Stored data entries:
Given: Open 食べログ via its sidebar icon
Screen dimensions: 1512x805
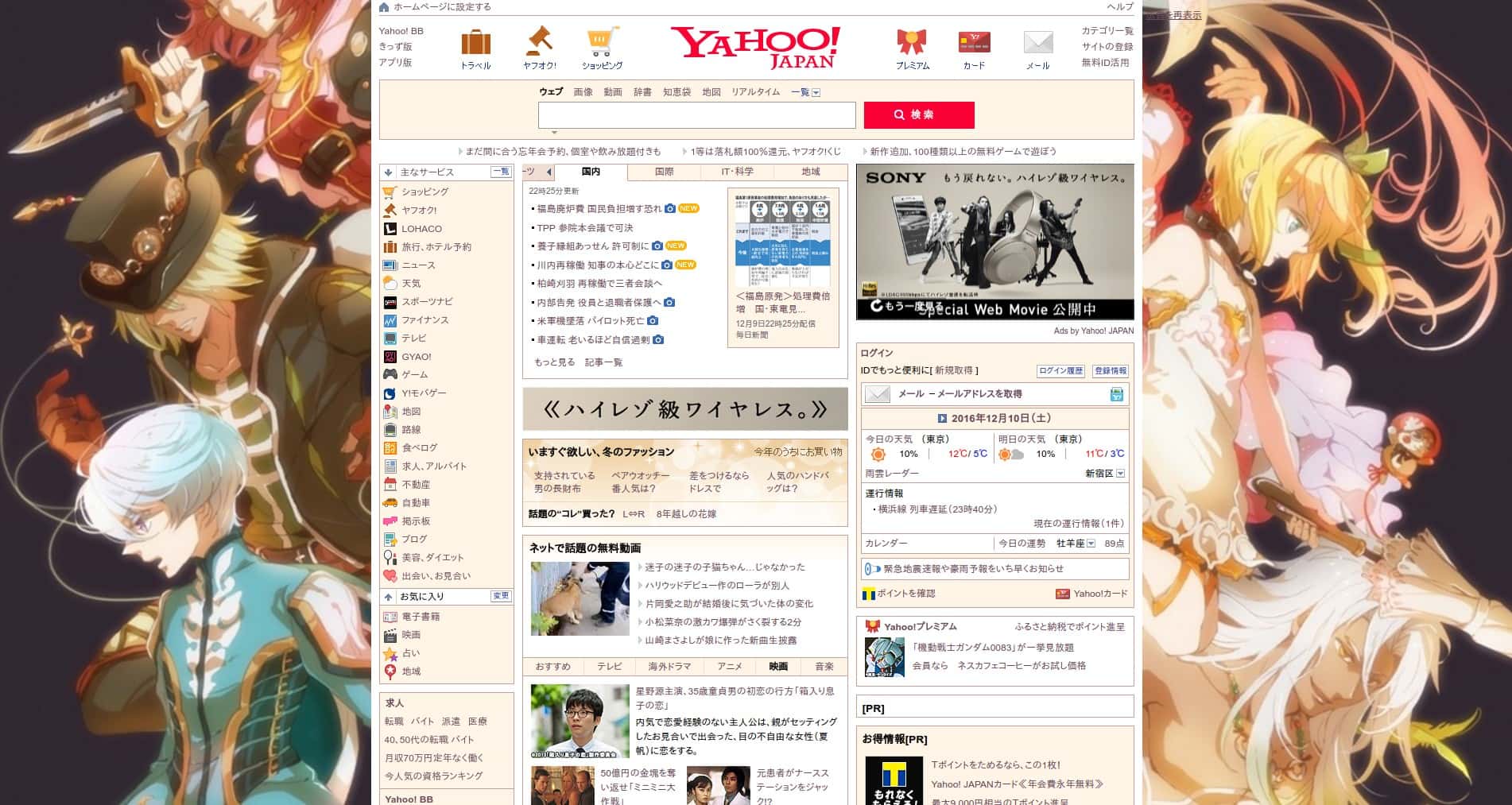Looking at the screenshot, I should (389, 448).
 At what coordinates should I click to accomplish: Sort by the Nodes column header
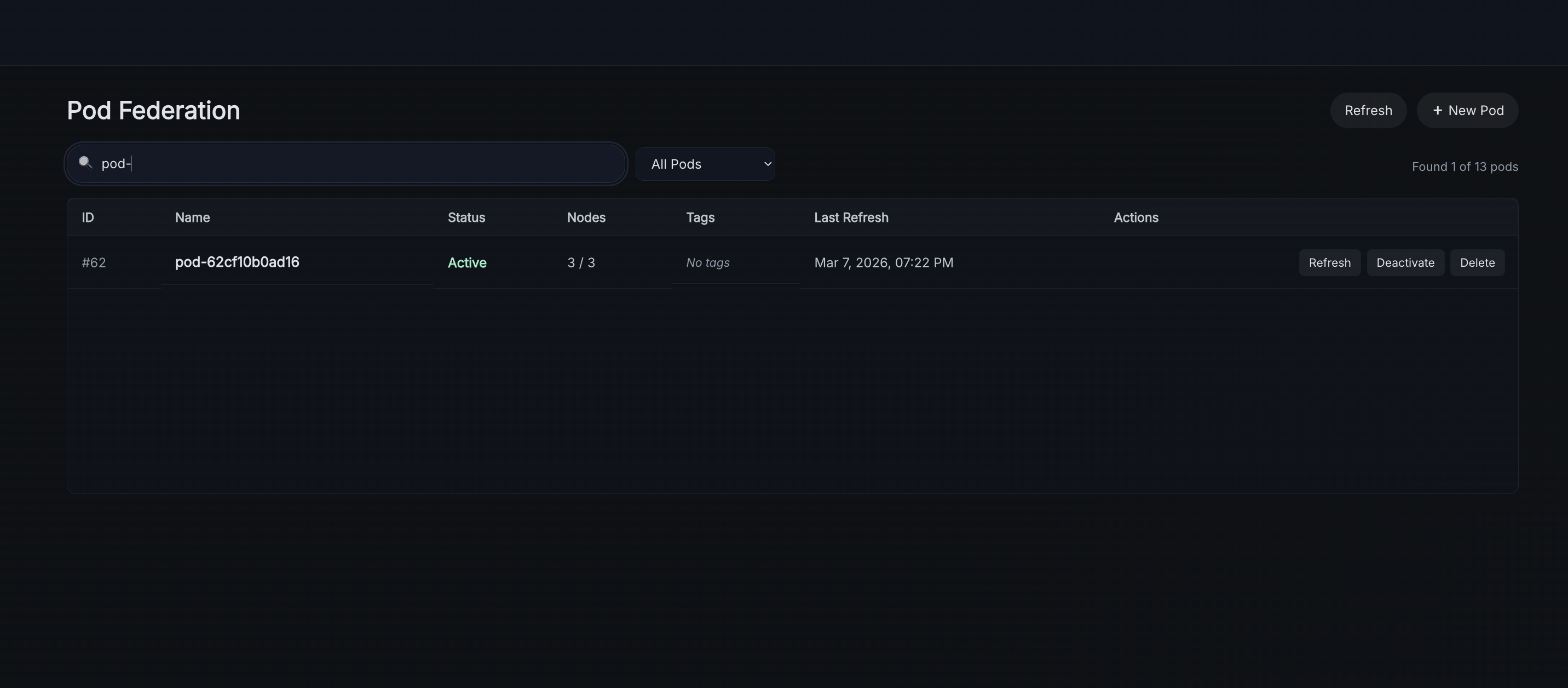586,218
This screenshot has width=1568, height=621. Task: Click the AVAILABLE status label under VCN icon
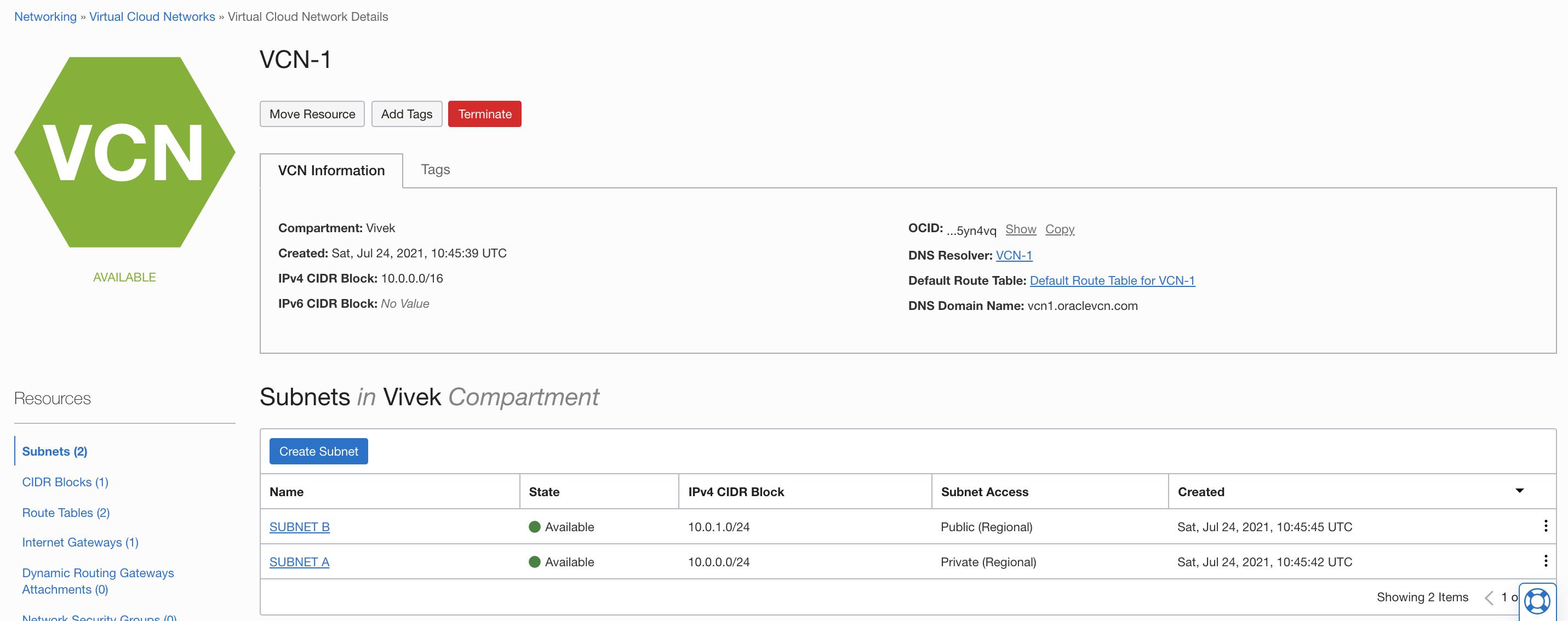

What to produce:
Every record should come back exactly as it is, though none of the pictures should.

Answer area:
Given: Open 食べログ via its sidebar icon
Screen dimensions: 1512x805
Looking at the screenshot, I should (389, 448).
 At what coordinates should I click to accomplish: Sort by the Nodes column header
586,218
This screenshot has width=1568, height=621. Task: Click the AVAILABLE status label under VCN icon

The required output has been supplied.